Tom Woods couldn’t believe his eyes when he went to check on the sick and dead coral he’d been monitoring at Anini Beach on Kauai’s North Shore. There were new corals intermingled with the existing reef that he has been
Tom Woods couldn’t believe his eyes when he went to check on the sick and dead coral he’d been monitoring at Anini Beach on Kauai’s North Shore.
There were new corals intermingled with the existing reef that he has been monitoring through ReefGuardians Hawaii, along with Robin Mazor.
“Next time we went out we said, ‘does it seem like there’s more than last time?’,” he said. “We’re in there about once a week and my god, this is amazing.”
The moment Mazor and Woods saw changes in the coral cover they called Terry Lilley, of Hanalei, who has been monitoring the reefs around Kauai and taking extensive footage, documenting their health.
He said he’s seeing the same thing happen all over the North Shore, particularly at Waipa where the reef was nearly decimated between the bleaching events in 2014 and 2015 and black band disease that swept the reefs around the same time.
At Waipa, Lilley said the area was covered in blue rice coral in 2012 and had an average of 30 to 40 percent coral cover.
By 2015, Lilley documented 1 percent coral cover at Waipa and this year the coral cover is back to between 10 and 20 percent.
“From Ke’e to Kilauea, this entire coastline has this kind of coral growth,” Lilley said.
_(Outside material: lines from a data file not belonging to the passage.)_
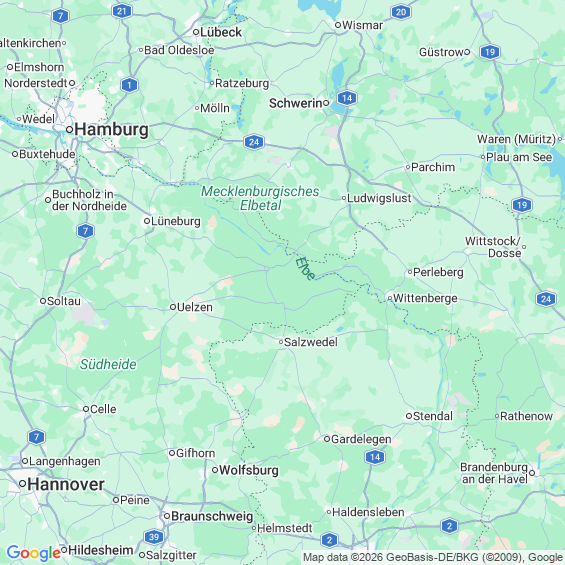Click the A 39 highway shield near Braunschweig
The height and width of the screenshot is (565, 565).
[154, 537]
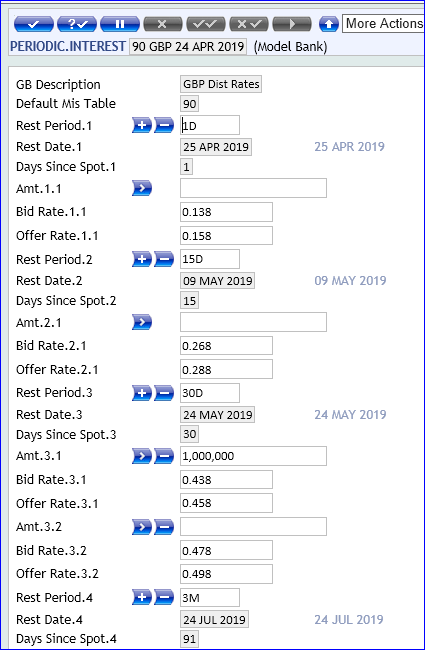Image resolution: width=425 pixels, height=650 pixels.
Task: Expand sub-value for Amt.3.1
Action: point(142,456)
Lilley theorizes that it’s a change in military activities in waters around the areas where coral is growing back that’s allowing for new growth.
He says changes in electromagnetic frequencies of military microwave towers and the beginning of an underwater electronic pulse surveillance system in 2012 created electromagnetic radiation that harms the coral.
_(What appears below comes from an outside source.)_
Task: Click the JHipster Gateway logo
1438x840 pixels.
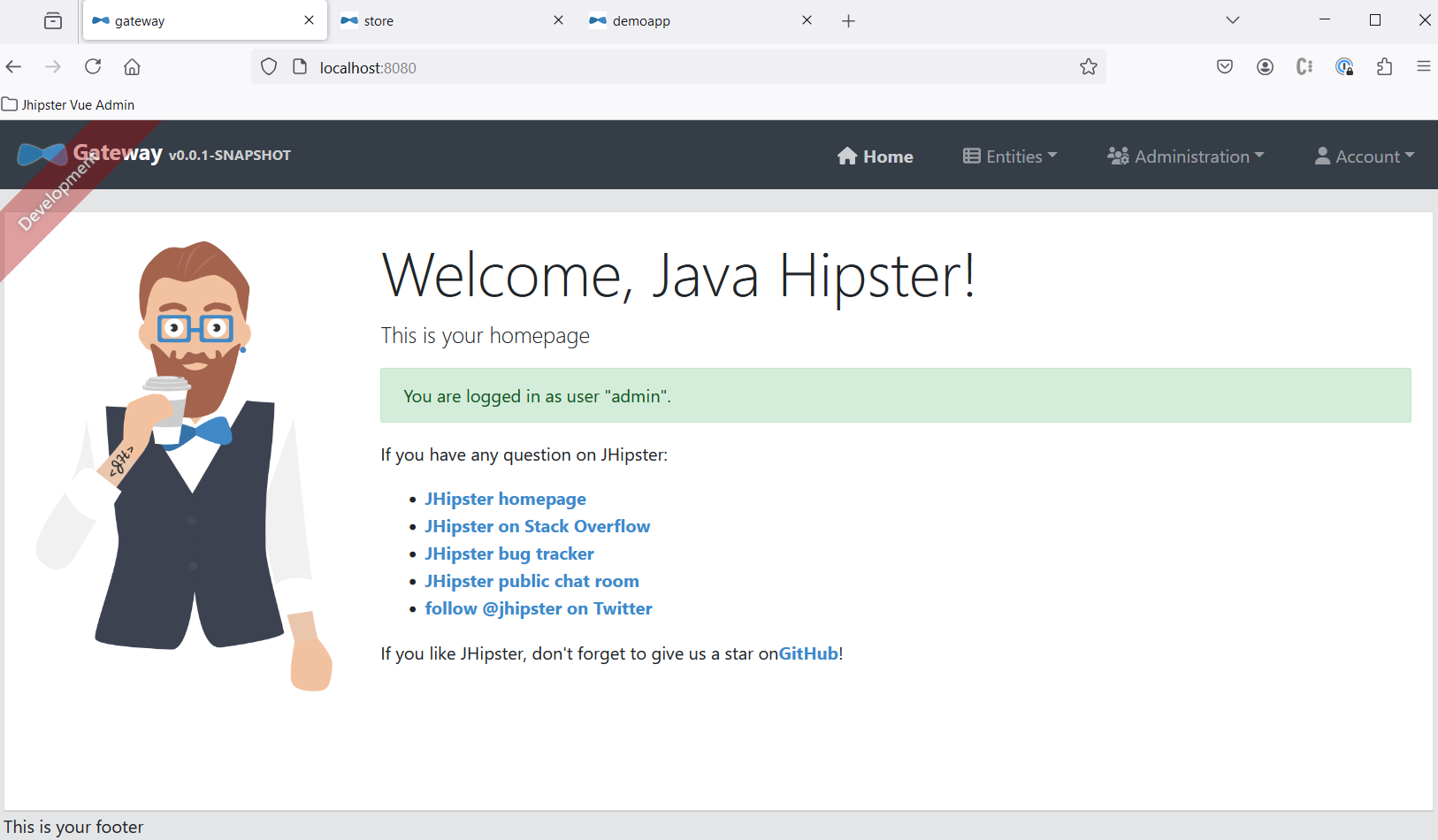Action: click(42, 155)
But, leaders at Kauai’s Pacific Missile Range Facility say that theory “defies the laws of physics,” because electromagnetic radiation doesn’t travel well through water.
“I have a bachelor’s degree in physics and the wavelength of microwaves, that’s the reason you don’t get cell service underwater,” said Capt. Vincent Johnson, head of PMRF.
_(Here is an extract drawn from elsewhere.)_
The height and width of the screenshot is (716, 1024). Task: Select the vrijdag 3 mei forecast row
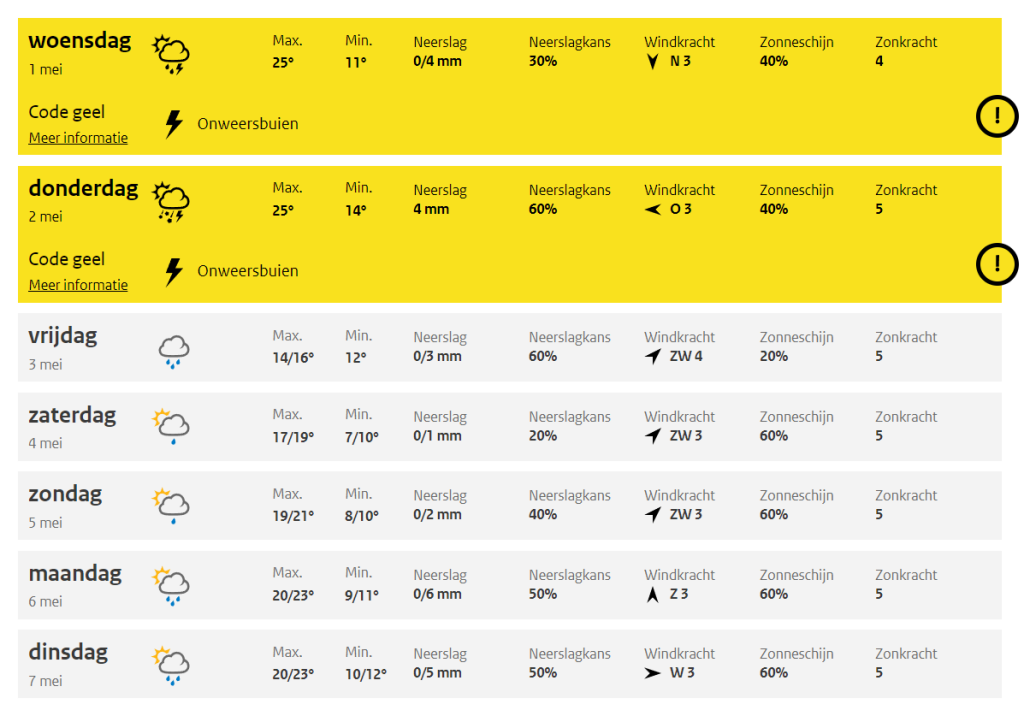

Climate change, ocean acidification, overfishing and pollutants all have had their hand in impacting the reef, and some say compounds in sunscreen from ocean users could be factoring into the problem as well.
It’s a chemical that John Fauth, a biology professor at the University of Central Florida in Orlando, dubbed harmful to the reef.
In a study published in the journal Archives of Environmental Contamination and Toxicology, where he did toxicology studies to see the effects of the chemical on coral, he says he found it causes their exoskeletons to turn white.
It can also damage the adult corals’ DNA, the study found, and can deform baby corals.
With the amount of sunscreen that beachgoers use in Hawaii, it could have an effect on coral health, but not everyone agrees with the theory.
Dan Knorr, who developed a “reef-safe” sunscreen containing oxybenzone, president of Tropical Seas in Orlando Beach, Florida, says the studies that condemn the chemical didn’t use “realistic ocean conditions.”
“It’s not about the ingredients, but how the ingredients are processed that makes our formulas safe for our skin as well as our ocean and its inhabitants,” Knorr said.
The University of South Florida study used the chemical DMSO (dimethyl sulfoxide) to solubilize oxybenzone, which is another problem, in Knorr’s opinion.
“Reef Safe does not utilize DMSO in our formulas, nor is DMSO naturally occurring in the ocean,” he said. “Furthermore, oxybenzone is not water soluble.”
While oxybenzone’s effects on the reefs are being debated, the Hawaii Legislature is considering a ban and labeling requirements for sunscreens and personal care products that containing the chemical.
On Kauai, marine biologist Carl Berg said he doesn’t think oxybenzone is the most pressing problem when it comes to direct human contact.
A bigger issue is what he calls the danger of people loving the reefs to death.
“I don’t think oxybenzone is as bad of a problem as people stepping on the corals,” Berg said.
Whatever the factors and inputs that are affecting the health of the reefs are at play, a glimmer of hope seems to be shining through in some spots, for instance, in Hanalei Bay.
Eric Brown, a marine ecologist with the National Parks Service, is analyzing data from that location recorded in 2016.
“There is definitely new coral growth occurring as well as the addition of new recruits,” Brown said. “But, until I finish analyzing the 2016 data, (I won’t know) if the new growth exceeds the mortality in Hanalei Bay.”